GIVEN TASK 1: Return the passage of the NAS tutorial text from "Write the model" to "tokenizing IMDb dataset...", copied word for word.
GIVEN TASK 2: Take the Mase and Optuna architecture search tutorial further, continuing it from the point where it stops.

PAGE EXTRACT:
+++

Tutorial 5: Neural Architecture Search (NAS) with Mase and Optuna#
In this tutorial, we’ll see how Mase can be integrated with Optuna, the popular hyperparameter
optimization framework, to search for a BERT model optimized for sequence classification on the
IMDb dataset. We’ll take the Optuna-generated model and import it into Mase, then run the
CompressionPipeline to prepare the model for edge deployment by quantizing and pruning its weights.
Running Architecture Search with Mase/Optuna involves the following steps:
Define the search space: a dictionary containing the range of values for each parameter at each layer.
Write the model constructor: a function that uses Optuna utilities to sample a model from the search space.
Write the objective function: calls the model constructor and defines training/evaluation for each trial.
Launch the search: choose an Optuna sampler, create a study, and run.
Run this tutorial#
From the repository root:
uv run python docs/source/modules/documentation/tutorials/tutorial_5_nas_optuna.py
Expected terminal output (excerpt)#
============================================================
Tutorial 5: NAS with Mase + Optuna (BERT / IMDb)
============================================================
[1/5] Loading and tokenizing IMDb dataset...
INFO Tokenizing dataset imdb with AutoTokenizer for bert-base-uncased.

+++

DATA LINES:
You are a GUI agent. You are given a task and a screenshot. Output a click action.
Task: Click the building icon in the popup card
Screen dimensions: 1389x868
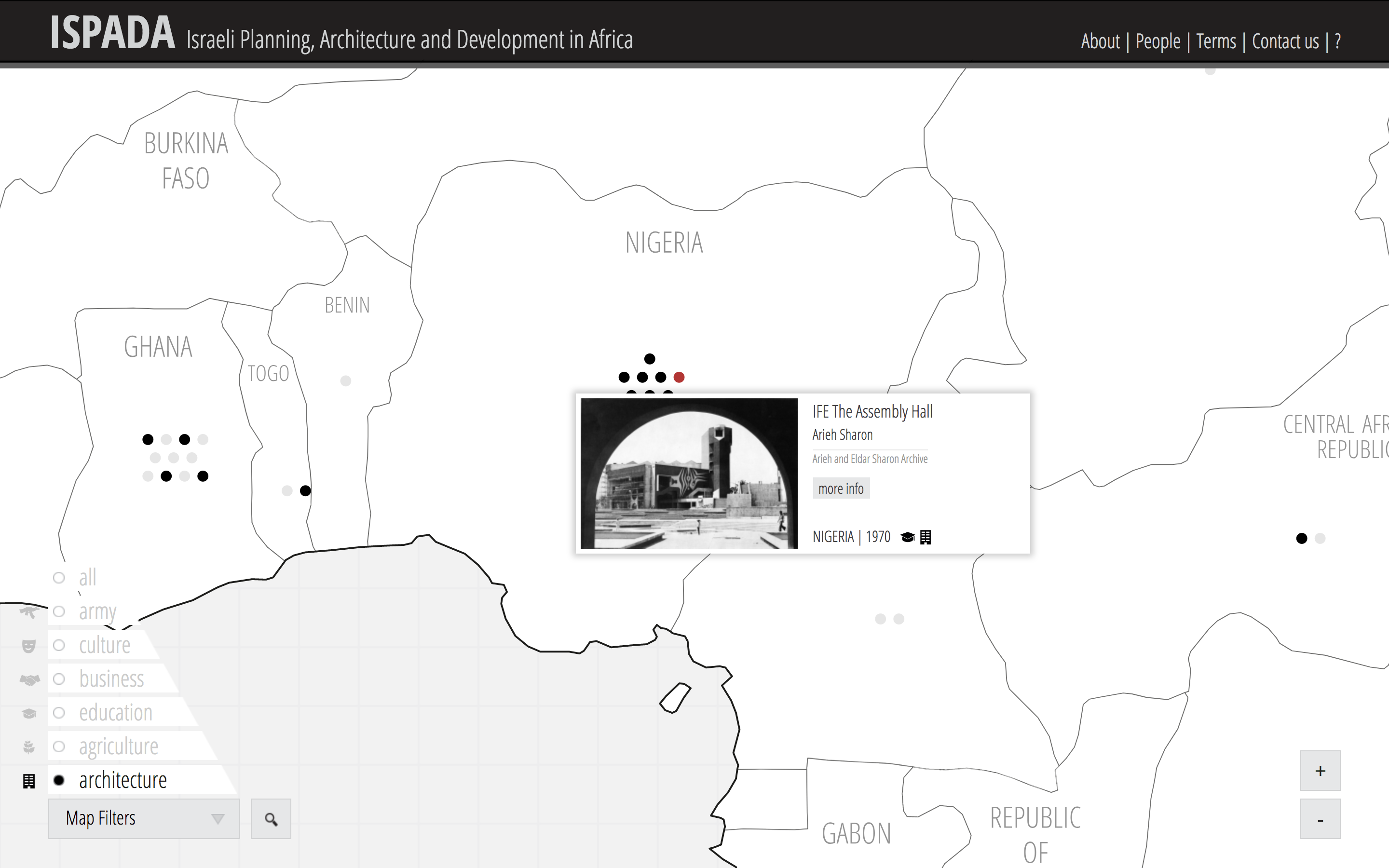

+++

ANSWER 1:
Write the model constructor: a function that uses Optuna utilities to sample a model from the search space.
Write the objective function: calls the model constructor and defines training/evaluation for each trial.
Launch the search: choose an Optuna sampler, create a study, and run.
Run this tutorial#
From the repository root:
uv run python docs/source/modules/documentation/tutorials/tutorial_5_nas_optuna.py
Expected terminal output (excerpt)#
============================================================
Tutorial 5: NAS with Mase + Optuna (BERT / IMDb)
============================================================
[1/5] Loading and tokenizing IMDb dataset...

ANSWER 2:
Dataset loaded: 25000 train / 25000 test
[2/5] Defining NAS search space...
num_layers: [2, 4, 8]
num_heads: [2, 4, 8, 16]
hidden_size: [128, 192, 256, 384, 512]
intermediate_size: [512, 768, 1024, 1536, 2048]
linear_layer_choices: [<class 'torch.nn.modules.linear.Linear'>, <class 'chop.nn.modules.identity.Identity'>]
[3/5] Launching NAS search (1 trial(s))...
Trial 1/1: 100%|██████████| 1/1 [10:06<00:00, 606.87s/trial, accuracy=0.8616]
Best accuracy: 0.8616
Best params: {'num_layers': 1, 'num_heads': 1, 'hidden_size': 4, 'intermediate_size': 3, ...}
[4/5] Saving best model...
Saved to ~/tutorial_5_best_model.pkl
[5/5] Compressing best model (quantize + prune)...
INFO Pruning module: bert_encoder_layer_0_attention_self_value
INFO Pruning module: bert_encoder_layer_0_attention_output_dense
...
INFO Pruning module: classifier
INFO Exporting MaseGraph to ~/tutorial_5_nas_compressed.pt, ~/tutorial_5_nas_compressed.mz
INFO Saving state_dict format
Compressed model saved to ~/tutorial_5_nas_compressed
============================================================
Tutorial 5 complete!
============================================================
Step 1: Load dataset#
print("\n[1/5] Loading and tokenizing IMDb dataset...", flush=True)
dataset, tokenizer = get_tokenized_dataset(
dataset=dataset_name,
checkpoint=tokenizer_checkpoint,
return_tokenizer=True,
)
print(f" Dataset loaded: {len(dataset['train'])} train / {len(dataset['test'])} test", flush=True)
Example output:
[1/5] Loading and tokenizing IMDb dataset...
INFO Tokenizing dataset imdb with AutoTokenizer for bert-base-uncased.
Dataset loaded: 25000 train / 25000 test
1. Defining the Search Space#
We enumerate the possible combinations of hyperparameters that Optuna can choose during search. We explore the following range of values for hidden size, intermediate size, number of layers and number of heads, inspired by the NAS-BERT paper.
Additionally, for each linear layer where in_features == out_features, we allow Optuna to
replace it with an Identity module (effectively skipping that layer).
Step 2: Define search space#
print("\n[2/5] Defining NAS search space...", flush=True)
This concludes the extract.